POSITION PURPOSE:
The incumbent will be a subject matter expert on monitoring tools and processes used by the commonwealth and is responsible for collaborating with technical specialists, agency teams, and vendors to implement actionable monitoring and reporting. The position’s responsibilities also include coordinating efforts to transform person-centric processes into structured, repeatable, and highly documented automated workflows. Additionally, this position is responsible for the management and continuous improvement of key enterprise monitoring processes, including changes, incident reporting, and problem resolution. The incumbent will also be responsible for evaluating, preparing, and implementing technical solutions for on-prem and cloud-based applications and technology resources.
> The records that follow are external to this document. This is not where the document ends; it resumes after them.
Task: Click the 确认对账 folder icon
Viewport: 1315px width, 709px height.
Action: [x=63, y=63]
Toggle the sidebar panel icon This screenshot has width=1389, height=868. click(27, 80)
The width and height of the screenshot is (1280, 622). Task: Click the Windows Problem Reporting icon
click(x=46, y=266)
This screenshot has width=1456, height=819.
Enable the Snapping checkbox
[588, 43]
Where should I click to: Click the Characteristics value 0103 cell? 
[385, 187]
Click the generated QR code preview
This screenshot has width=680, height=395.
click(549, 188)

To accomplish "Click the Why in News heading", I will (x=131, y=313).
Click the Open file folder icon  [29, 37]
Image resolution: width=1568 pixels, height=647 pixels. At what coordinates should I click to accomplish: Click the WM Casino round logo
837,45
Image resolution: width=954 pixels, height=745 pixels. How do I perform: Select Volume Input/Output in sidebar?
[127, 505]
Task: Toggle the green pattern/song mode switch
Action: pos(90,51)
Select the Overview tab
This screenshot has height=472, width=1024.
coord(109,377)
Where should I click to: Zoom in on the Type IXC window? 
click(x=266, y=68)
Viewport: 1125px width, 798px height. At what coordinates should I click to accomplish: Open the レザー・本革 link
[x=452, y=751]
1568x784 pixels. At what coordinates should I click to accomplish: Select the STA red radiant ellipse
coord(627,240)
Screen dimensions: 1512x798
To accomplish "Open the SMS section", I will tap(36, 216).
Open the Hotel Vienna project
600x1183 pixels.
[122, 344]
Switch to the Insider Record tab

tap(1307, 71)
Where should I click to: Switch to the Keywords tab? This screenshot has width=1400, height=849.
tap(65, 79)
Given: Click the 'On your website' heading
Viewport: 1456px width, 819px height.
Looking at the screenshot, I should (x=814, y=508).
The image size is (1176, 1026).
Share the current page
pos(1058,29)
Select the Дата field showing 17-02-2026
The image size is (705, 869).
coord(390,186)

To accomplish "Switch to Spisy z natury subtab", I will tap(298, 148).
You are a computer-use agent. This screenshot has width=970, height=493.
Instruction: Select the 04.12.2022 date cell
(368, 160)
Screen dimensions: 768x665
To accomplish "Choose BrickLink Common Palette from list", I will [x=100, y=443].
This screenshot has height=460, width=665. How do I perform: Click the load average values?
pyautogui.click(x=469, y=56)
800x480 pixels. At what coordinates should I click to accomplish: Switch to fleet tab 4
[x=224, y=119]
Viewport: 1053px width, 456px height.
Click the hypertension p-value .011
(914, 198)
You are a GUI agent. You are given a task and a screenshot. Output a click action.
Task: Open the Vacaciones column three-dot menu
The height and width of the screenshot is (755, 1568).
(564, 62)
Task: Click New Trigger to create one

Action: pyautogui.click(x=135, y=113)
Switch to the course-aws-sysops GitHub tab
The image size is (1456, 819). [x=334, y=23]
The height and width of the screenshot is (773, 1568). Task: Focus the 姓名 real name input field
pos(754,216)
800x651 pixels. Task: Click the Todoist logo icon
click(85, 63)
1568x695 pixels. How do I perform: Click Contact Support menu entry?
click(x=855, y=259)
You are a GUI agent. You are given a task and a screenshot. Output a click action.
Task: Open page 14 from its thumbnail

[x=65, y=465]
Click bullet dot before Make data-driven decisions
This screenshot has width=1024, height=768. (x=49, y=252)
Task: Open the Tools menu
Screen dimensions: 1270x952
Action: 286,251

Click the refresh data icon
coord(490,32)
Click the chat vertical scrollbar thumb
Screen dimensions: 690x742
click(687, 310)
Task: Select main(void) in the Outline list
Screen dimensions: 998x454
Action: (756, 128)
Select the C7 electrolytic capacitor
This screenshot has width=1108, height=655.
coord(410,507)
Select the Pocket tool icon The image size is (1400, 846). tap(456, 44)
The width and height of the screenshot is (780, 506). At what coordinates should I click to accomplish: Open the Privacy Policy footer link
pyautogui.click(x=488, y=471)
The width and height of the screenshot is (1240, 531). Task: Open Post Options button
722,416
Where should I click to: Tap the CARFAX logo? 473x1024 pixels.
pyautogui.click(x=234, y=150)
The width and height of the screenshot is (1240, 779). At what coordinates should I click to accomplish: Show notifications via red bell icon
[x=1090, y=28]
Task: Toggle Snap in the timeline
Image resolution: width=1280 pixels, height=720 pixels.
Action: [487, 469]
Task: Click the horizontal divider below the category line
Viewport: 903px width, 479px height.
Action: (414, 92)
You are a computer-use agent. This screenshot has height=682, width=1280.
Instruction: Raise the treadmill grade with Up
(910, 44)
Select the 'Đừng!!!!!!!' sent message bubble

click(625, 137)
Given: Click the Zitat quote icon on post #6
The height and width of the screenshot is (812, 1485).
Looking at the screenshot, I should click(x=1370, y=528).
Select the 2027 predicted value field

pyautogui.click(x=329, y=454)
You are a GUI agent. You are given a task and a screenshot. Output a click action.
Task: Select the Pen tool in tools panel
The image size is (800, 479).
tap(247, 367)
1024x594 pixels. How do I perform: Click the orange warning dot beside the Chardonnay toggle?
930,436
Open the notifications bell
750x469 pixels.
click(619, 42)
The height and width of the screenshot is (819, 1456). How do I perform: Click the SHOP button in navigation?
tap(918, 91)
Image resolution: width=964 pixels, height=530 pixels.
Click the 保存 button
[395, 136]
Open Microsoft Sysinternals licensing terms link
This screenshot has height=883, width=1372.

The position will develop and maintain standard operating procedures (SOPs) and ensure consistent communication strategies to enhance operational efficiency and service delivery.
DESCRIPTION OF DUTIES:
·Drive process and tooling improvements - Identify gaps and implement automation-first practices to reduce manual effort and improve service quality.
·Maintain endpoint monitoring connectivity - Ensure reliable telemetry ingestion via agents, SNMP, WMI, and APIs; manage certificates and credentials across hybrid networks.
·Own documentation and knowledge management - Create and maintain runbooks, SOPs,service maps, and workflows in an organized, version-controlled repository;ensure accessibility and periodic review.
·Document incidents and problems with observability context - Capture monitoring data in ServiceNow tickets; produce post-incident reviews and maintain a Known Error Database.
·Collaborate on change, incident, and problem management - Work with Enterprise Change and Incident Management teams to ensure standardized processes, risk assessments,and communication plans are followed.
·Monitor resolution performance and service restoration - Track SLAs, MTTR, and root cause analysis quality; ensure corrective actions are implemented and validated.
·Standardized communication and stakeholder updates - Implement structured communication workflows for changes, incidents, and problems; manage distribution lists and enable self-service subscription options.
·Ensure compliance with Commonwealth IT policies - Align services with public and enterprise policy objectives; recommend updates to improve reliability,security, and cost efficiency.
·Utilize ServiceNow for change management - Create and track Requests for Change, link risk assessments, and validate post-change monitoring health.
·Provide SLA reporting and operational metrics - Submit accurate data on availability,incidents, and enhancements for monthly/quarterly SLA reports.
·Design and test disaster recovery plans - Define RTO/RPO for network and monitoring infrastructure; execute periodic DR exercises and update plans.
·Maintain technical currency - Stay current with emerging monitoring technologies and best practices; pursue relevant training and certifications.
·Fulfill Continuity of Government (CoG) obligations - Perform assigned duties during CoG activation, including relocation to alternate sites during catastrophic incidents.
·Adhere to IT service management processes - Operate within ITIL-aligned frameworks;contribute to process maturity and compliance audits.
Qualifications
Required
Education/Experience
- 5+ years of experience in IT infrastructure monitoring, automation, and observability in hybrid environments.
- Bachelor's Degree in IT/CompSci or related field
- Technical Skills
- Strong proficiency in PowerShell and at least one other scripting language (e.g., Python, Bash, SQL).
- Hands-on experience with Azure Monitor, Log Analytics, Ansible, SQL, and KQL.
- Experience implementing automation using Azure Automation and CI/CD pipelines.
- Expertise in monitoring platforms such as SCOM, SquaredUp, or equivalent (e.g., Dynatrace, Datadog, Splunk).
- Knowledge of API integration and secure authentication.
- Process & Frameworks
- Working knowledge of ITIL 4 practices (Change, Incident, Problem Management).
- Experience with ServiceNow or similar ITSM platforms.
- Other
- Strong troubleshooting and root cause analysis skills.
- Excellent documentation and communication abilities.
Preferred
- Certifications:
- Microsoft Certified: Azure Administrator Associate or Azure Solutions Architect Expert.
- ITIL 4 Foundation or higher.
- Experience with:
- SquaredUp or equivalent dashboarding tools.
- Disaster Recovery planning and testing.
- Performance tuning and capacity planning for monitoring platforms.
- Familiarity with:
- Security best practices for API and automation scripts.
- Hybrid cloud environments and networking fundamentals.